**Quoted text**
____

Our visit took us to Gamla, an ancient fortress destroyed by the Romans in 67AD, and where breeding pairs of vultures inhabit the craggy cliffs. I have heard before that when Isaiah (40:31) refers to soaring on wings like eagles, the word "eagles" can be translated "vultures". The trouble with vultures is that they have a not-very-nice connotation, "eagles" sounds better. These birds were truly awesome.

Our next stop was at a small factory where olive oil and olive products are made - delicious oil; to a small craft beer brewery (wonderful smell of Horlicks/malt); and on to a small family wine farm which produces wonderful wines from South African cultivars. The first winemaker spent some time learning his trade in South Africa before setting up his farm and today his son runs the farm with such humble pride. The son's wife studied as a chef in a restaurant in New York, so their vision is to create a boutique B&B. 
We didn't stop for lunch at the winery, but drove up to a small Druze village where we had the local meal a pancake easily half a meter wide folded in half, smeared with goats cheese, yoghurt and sesame oil and the folder like a wrap - very delicious!

At this point in te day most of us really didn't know what the time was or even the day of the week! We arrived at the ruins of Dan (having driven past the springs at Banias and Caesarea Phillipi) and set off on a hike which took us within sight of the Lebanese and Syrian border. Whenever you read of missiles being fired into Israel from Lebanon, this is where they come from! Even more scary was the sound coming from a Syrian town just over a low hill - automatic gunfire! Our guide assured us that the Syrians were always fighting and, apart from occasional sightings of Hezbollah over the Lebanese border, the place was at peace. We certainly saw large numbers of IDF troops and vehicles, so the Israelis are ever vigilant.

Monday, May 4, 2015

Day 9 - 4th May - Caperneum

Just a short blog tonight as the pace is quite exhausting!
This morning we climbed down the Mount of the Beatitudes, before driving to Caperneum, walking through the synagogue and spending half an hour of silent reflection sitting on the shore of Galilee. In the afternoon we visited the "Jesus boat" - the conserved wooden fishing boat found in deep mud off Genneseret dated to the time of Jesus. This evening before supper had a (freezing) swim in the Sea of Galilee.

This picture is of the ruins of the synagogue in Caperneum. These ruins are from about 100AD and are Roman. The synagogue that Jesus knew is under these present ruins, in fact the earlier synagogue was used as the foundation for the new one.
There is no doubt that Jesus voice was heard here as he read the scriptures and taught.

____

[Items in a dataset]
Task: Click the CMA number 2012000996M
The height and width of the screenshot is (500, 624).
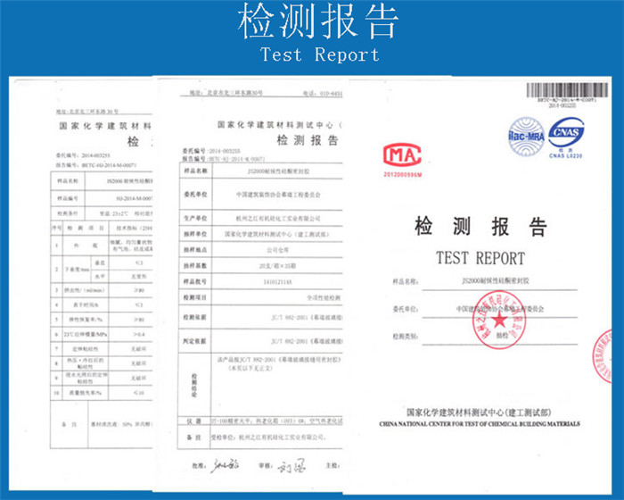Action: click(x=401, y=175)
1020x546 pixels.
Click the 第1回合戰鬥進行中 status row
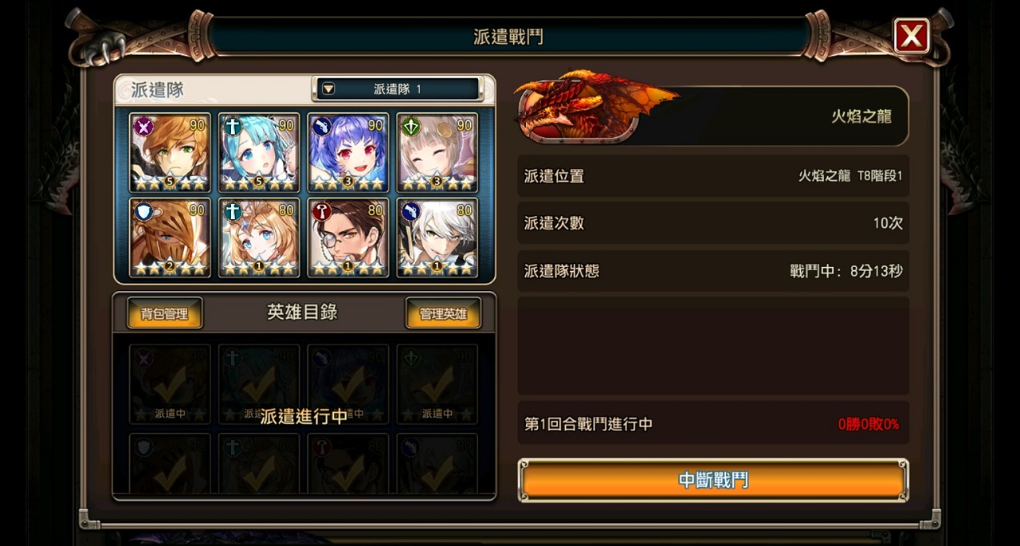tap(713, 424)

____

**Problem set**
A. Please translate this sentence from the travel blog into Spanish: "These birds were truly awesome."
B. Continue the travel blog, starting right after its last sentence.

**Answers below**
A. Estas aves eran realmente impresionantes.

B.
Sunday, May 3, 2015

Day 8 - 3rd May - The Galilee

This afternoon we climbed the Arbel - a mountain on the north-western side of the Sea of Galilee. We sat and looked down from this great height and from here we could see where Jesus walked, taught and performed his miracles. Behind us was the town of Cana; away to the left (out of picture) was Nazareth; in the bottom left corner of the photo is the edge of Migdal - modern Magdala; the big village in the centre is the Nof Ginosar kibbutz - where we are staying - in Jesus time it was a small fishing village; if you follow the line of the lake north and then round the bay to the east, in the bay on the far side you can see what is a white church with a red roof - the mount of the Beatitudes; follow the shoreline on to the next bay, on the far side of that bay is Capernaum.
Luke 6:12 (only one of a number of texts) tells us of Jesus climbing a mountainside to pray. Could this be the place He came to, the place where He prayed, the place where He looked down on the people and villages He loved?

Saturday, May 2, 2015

Day 7 - via Jericho and Nazareth to the Sea of Galilee

Today we visited Jericho and Nazareth before arriving at our hotel on the Nof Ginosar kibbutz right on the western bank of the Sea of Galilee.
My photograph for today captures one of those lifetime "A-ha" moments.
Our tour leader, John Atkinson, stopped the bus above Nazareth and we stood at a lookout point where we could see the valley of Armageddon. John gave us a teaching touching on the similarities of the ministry of Elisha and Jesus.
In 2 Kings 4:8-37 we read of Elisha bringing the son of the Shunamite woman back to life. In Luke 7:11-16 we read of Jesus raising the son of the widow of Nain. Now I know both of those stories well, but the time difference in centuries, the split between the Old and New Testaments and the fact that I have never even considered the links between Elisha and Jesus meant that when John pointed out the two villages in the view, I was stunned. You will have to look closely as the villages are in the middle distance, but the village on the left, next to the pine tree in the fore-ground, is Nain; the village on the right, on the slopes of Mount Tabor (also called the mountain of the Transfiguration), is Shunem.

Friday, May 1, 2015

Day 6 - 1st May - Masada and Qumran

What would you do guys when faced with this decision?
The year is about 70AD and the Roman occupation of your country (Israel) is becoming unbearable.
One day, somewhere in the country a group of Jews are having a service in their synagogue when in marches a Roman centurion and announces that the Romans are going to build a new road and, bad news, the new road is going to cut through the middle of the synagogue.
What follows is what became known as the Second Revolution.
What happened in Jerusalem can hardly be described as almost the entire population was slaughtered or taken into slavery and the temple of Herod the Great was torn down.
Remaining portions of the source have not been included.